(Collected data entries)
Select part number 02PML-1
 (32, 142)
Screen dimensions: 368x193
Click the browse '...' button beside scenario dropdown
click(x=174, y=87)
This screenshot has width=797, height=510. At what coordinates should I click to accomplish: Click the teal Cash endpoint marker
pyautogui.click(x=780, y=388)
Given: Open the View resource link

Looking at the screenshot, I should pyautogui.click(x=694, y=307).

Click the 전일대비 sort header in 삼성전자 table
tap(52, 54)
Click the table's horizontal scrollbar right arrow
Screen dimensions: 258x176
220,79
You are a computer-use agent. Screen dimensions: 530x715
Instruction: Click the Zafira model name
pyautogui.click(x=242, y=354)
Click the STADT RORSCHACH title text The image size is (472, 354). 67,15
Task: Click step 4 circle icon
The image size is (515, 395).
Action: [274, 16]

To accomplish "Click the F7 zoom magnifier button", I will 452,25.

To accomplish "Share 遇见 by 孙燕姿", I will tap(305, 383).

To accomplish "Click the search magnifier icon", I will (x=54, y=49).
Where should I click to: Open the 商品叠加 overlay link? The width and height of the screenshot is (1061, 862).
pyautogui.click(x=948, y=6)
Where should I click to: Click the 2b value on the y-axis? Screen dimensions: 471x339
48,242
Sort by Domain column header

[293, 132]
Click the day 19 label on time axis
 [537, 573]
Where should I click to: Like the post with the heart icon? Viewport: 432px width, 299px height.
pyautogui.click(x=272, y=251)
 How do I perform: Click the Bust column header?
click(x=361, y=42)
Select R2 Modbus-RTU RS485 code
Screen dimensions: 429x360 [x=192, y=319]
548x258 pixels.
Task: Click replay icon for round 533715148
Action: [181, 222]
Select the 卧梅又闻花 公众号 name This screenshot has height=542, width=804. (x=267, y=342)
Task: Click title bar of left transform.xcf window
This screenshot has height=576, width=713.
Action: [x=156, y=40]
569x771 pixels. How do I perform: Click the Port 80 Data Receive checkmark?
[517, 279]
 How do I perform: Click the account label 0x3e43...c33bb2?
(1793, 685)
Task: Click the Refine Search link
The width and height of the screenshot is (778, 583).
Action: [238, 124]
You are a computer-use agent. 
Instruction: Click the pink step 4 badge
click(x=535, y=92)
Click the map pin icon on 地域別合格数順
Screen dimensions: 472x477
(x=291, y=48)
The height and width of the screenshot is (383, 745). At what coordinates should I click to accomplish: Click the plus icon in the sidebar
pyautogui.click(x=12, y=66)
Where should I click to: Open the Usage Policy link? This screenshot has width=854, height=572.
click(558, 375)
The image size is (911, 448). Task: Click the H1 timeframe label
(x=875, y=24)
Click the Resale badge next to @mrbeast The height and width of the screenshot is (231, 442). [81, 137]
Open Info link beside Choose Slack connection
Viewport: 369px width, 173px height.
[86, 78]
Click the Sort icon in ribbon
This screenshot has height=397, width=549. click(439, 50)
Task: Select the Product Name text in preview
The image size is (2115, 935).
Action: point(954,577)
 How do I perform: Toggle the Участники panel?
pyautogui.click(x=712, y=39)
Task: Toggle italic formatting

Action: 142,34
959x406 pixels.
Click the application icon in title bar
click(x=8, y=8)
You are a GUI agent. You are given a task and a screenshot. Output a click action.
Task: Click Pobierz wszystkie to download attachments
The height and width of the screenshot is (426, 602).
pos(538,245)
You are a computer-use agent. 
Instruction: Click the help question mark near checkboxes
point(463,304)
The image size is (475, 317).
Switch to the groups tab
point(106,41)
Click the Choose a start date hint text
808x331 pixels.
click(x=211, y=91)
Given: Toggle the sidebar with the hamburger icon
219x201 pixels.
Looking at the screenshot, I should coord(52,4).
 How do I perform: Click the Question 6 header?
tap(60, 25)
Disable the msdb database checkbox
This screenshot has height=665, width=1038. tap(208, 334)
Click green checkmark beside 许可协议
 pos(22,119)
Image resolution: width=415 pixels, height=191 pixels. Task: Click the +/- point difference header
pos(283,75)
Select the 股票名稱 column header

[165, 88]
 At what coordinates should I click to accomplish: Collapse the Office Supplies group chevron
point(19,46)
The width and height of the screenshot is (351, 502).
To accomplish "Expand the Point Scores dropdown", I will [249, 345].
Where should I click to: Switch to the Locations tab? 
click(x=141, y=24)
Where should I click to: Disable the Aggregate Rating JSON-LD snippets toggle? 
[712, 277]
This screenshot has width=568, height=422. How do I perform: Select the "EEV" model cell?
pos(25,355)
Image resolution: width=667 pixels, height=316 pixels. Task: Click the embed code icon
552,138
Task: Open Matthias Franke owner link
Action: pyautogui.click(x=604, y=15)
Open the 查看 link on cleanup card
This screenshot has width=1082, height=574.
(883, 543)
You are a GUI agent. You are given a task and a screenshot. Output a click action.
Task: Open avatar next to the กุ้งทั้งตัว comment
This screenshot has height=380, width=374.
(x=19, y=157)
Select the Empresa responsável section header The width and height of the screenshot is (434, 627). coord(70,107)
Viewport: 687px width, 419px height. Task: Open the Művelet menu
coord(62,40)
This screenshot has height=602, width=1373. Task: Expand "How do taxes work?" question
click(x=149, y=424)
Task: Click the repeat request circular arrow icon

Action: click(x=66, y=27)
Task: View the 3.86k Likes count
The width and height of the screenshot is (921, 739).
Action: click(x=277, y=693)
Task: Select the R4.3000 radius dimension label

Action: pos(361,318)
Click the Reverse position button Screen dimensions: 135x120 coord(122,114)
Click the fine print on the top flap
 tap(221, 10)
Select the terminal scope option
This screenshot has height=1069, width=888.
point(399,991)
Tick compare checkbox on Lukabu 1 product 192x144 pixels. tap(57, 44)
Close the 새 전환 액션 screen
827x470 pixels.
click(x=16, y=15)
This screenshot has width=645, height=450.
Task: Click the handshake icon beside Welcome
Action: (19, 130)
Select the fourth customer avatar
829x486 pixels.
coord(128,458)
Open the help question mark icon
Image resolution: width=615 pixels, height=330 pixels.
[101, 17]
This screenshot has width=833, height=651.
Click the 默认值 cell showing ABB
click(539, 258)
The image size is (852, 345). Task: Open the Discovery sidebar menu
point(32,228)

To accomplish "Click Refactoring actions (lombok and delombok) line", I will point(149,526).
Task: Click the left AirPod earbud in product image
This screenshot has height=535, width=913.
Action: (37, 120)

■ **PROMPT**:
Match on "will": copy every line in the records that has it.

■ **EXERCISE ANSWER**:
To accomplish "Click the F7 zoom magnifier button", I will 452,25.
To accomplish "Share 遇见 by 孙燕姿", I will tap(305, 383).
To accomplish "Click the search magnifier icon", I will (x=54, y=49).
To accomplish "Expand the Point Scores dropdown", I will [249, 345].
To accomplish "Click Refactoring actions (lombok and delombok) line", I will point(149,526).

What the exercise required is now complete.